<<<<

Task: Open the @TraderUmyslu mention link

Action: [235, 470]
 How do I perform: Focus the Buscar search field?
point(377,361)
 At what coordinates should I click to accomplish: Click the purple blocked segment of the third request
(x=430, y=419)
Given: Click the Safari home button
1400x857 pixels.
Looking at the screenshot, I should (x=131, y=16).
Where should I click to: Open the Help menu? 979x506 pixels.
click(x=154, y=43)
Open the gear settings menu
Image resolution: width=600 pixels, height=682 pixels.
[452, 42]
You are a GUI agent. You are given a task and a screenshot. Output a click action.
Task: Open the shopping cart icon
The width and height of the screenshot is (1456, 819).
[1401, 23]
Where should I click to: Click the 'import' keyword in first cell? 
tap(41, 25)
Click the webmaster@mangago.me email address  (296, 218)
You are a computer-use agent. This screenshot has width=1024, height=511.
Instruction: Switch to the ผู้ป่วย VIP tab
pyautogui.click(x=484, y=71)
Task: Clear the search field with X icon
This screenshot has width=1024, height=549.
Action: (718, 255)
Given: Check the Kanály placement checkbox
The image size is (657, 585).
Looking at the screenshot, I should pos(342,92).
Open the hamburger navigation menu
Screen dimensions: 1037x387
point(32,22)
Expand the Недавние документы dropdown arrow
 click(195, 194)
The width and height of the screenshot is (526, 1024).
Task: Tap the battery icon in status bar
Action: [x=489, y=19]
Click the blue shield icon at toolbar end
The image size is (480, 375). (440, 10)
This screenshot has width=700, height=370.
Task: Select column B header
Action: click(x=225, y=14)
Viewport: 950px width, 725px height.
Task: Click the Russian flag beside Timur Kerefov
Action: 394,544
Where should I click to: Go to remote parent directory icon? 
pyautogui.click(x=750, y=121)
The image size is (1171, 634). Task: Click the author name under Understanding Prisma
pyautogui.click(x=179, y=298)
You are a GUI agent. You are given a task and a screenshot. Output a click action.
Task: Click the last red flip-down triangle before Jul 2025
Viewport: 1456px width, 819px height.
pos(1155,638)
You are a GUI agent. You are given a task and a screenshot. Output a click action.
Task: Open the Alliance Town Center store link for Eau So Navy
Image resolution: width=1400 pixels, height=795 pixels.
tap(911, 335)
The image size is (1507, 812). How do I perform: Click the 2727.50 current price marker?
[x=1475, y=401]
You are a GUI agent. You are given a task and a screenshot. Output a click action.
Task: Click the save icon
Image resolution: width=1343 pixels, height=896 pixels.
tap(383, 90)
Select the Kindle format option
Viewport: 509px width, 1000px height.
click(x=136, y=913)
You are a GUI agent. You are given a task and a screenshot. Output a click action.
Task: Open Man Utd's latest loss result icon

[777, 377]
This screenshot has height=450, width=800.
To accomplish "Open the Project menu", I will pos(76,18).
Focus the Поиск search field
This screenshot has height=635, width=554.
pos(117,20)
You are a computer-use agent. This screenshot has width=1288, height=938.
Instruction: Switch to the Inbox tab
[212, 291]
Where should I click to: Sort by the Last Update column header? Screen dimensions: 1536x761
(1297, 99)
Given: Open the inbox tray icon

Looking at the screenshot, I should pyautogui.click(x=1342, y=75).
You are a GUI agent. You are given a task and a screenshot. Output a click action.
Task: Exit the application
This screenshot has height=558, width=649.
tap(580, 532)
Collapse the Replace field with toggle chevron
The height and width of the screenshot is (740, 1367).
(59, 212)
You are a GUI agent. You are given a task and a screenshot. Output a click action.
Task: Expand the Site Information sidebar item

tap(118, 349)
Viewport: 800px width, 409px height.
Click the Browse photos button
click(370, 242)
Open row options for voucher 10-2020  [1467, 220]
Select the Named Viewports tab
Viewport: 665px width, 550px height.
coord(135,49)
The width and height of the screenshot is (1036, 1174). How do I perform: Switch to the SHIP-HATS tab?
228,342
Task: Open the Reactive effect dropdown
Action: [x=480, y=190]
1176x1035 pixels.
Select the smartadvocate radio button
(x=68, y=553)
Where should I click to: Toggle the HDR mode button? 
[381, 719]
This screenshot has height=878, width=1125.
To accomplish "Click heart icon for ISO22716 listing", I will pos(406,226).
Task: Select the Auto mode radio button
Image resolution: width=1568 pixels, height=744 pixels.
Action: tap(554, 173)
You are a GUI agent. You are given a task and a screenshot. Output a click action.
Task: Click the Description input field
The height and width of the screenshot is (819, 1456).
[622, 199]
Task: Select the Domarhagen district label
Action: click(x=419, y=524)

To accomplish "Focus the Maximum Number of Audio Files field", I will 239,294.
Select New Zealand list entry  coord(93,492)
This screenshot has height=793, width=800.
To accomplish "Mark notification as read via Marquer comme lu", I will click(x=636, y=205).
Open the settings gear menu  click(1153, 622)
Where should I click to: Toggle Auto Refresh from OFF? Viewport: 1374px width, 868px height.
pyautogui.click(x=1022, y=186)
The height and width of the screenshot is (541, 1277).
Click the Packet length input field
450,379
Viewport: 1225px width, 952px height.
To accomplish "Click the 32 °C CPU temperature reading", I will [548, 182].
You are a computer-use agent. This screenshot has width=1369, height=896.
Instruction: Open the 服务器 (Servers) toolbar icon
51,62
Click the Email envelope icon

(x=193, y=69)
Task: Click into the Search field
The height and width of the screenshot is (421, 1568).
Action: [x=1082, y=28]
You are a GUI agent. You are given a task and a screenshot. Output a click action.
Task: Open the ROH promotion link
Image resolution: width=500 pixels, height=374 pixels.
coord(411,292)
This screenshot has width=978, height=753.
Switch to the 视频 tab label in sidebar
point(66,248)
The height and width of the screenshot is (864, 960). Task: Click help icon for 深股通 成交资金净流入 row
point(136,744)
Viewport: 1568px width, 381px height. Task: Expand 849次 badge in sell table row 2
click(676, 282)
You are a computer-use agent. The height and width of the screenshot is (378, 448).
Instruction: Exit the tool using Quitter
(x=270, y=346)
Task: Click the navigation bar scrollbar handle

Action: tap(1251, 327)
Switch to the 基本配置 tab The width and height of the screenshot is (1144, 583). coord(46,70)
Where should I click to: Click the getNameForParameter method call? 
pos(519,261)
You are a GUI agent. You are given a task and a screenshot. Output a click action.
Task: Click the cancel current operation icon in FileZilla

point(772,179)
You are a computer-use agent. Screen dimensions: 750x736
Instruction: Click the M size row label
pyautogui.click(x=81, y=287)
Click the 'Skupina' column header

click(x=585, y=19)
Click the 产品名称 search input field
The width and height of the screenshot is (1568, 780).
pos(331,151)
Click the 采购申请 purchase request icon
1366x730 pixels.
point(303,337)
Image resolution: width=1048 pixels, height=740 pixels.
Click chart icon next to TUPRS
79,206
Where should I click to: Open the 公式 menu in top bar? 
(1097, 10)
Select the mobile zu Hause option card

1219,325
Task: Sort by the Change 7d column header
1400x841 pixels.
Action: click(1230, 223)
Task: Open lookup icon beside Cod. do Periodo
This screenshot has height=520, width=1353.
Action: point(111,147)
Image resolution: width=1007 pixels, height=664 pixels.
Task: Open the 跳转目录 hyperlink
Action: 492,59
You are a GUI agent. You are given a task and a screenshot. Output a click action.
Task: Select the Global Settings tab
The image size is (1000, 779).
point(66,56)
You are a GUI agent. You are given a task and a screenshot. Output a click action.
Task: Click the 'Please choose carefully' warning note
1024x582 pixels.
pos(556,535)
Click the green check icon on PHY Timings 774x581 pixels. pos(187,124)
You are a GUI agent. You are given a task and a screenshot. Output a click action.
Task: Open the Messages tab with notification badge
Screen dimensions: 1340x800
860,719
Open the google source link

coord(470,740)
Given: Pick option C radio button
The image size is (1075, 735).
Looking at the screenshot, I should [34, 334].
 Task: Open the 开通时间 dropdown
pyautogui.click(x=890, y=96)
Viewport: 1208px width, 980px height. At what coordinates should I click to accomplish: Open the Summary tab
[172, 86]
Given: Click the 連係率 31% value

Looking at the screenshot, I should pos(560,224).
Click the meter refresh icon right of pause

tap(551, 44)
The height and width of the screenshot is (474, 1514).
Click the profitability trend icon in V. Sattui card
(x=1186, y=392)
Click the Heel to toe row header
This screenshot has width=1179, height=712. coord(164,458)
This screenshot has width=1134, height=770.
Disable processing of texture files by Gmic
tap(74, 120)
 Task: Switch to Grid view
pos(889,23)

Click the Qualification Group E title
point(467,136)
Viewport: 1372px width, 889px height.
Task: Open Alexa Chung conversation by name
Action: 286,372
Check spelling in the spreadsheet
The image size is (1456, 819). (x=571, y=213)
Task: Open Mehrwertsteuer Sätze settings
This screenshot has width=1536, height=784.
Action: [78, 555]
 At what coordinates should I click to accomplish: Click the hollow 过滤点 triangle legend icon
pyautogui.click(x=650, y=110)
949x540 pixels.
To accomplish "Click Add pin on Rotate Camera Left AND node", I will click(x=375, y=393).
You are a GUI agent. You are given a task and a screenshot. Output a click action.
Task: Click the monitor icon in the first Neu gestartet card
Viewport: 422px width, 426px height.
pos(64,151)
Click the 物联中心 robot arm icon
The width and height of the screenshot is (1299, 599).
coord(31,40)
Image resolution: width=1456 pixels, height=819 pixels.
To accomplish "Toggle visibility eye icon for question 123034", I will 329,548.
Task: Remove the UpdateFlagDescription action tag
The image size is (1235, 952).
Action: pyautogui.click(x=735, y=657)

>>>>

| OBJECTIVE |
Pull out each line of the rows above that contains the word "coordinates". Letter case must match.

| SOLUTION |
 At what coordinates should I click to accomplish: Click the purple blocked segment of the third request
Viewport: 1208px width, 980px height. At what coordinates should I click to accomplish: Open the Summary tab
 At what coordinates should I click to accomplish: Click the hollow 过滤点 triangle legend icon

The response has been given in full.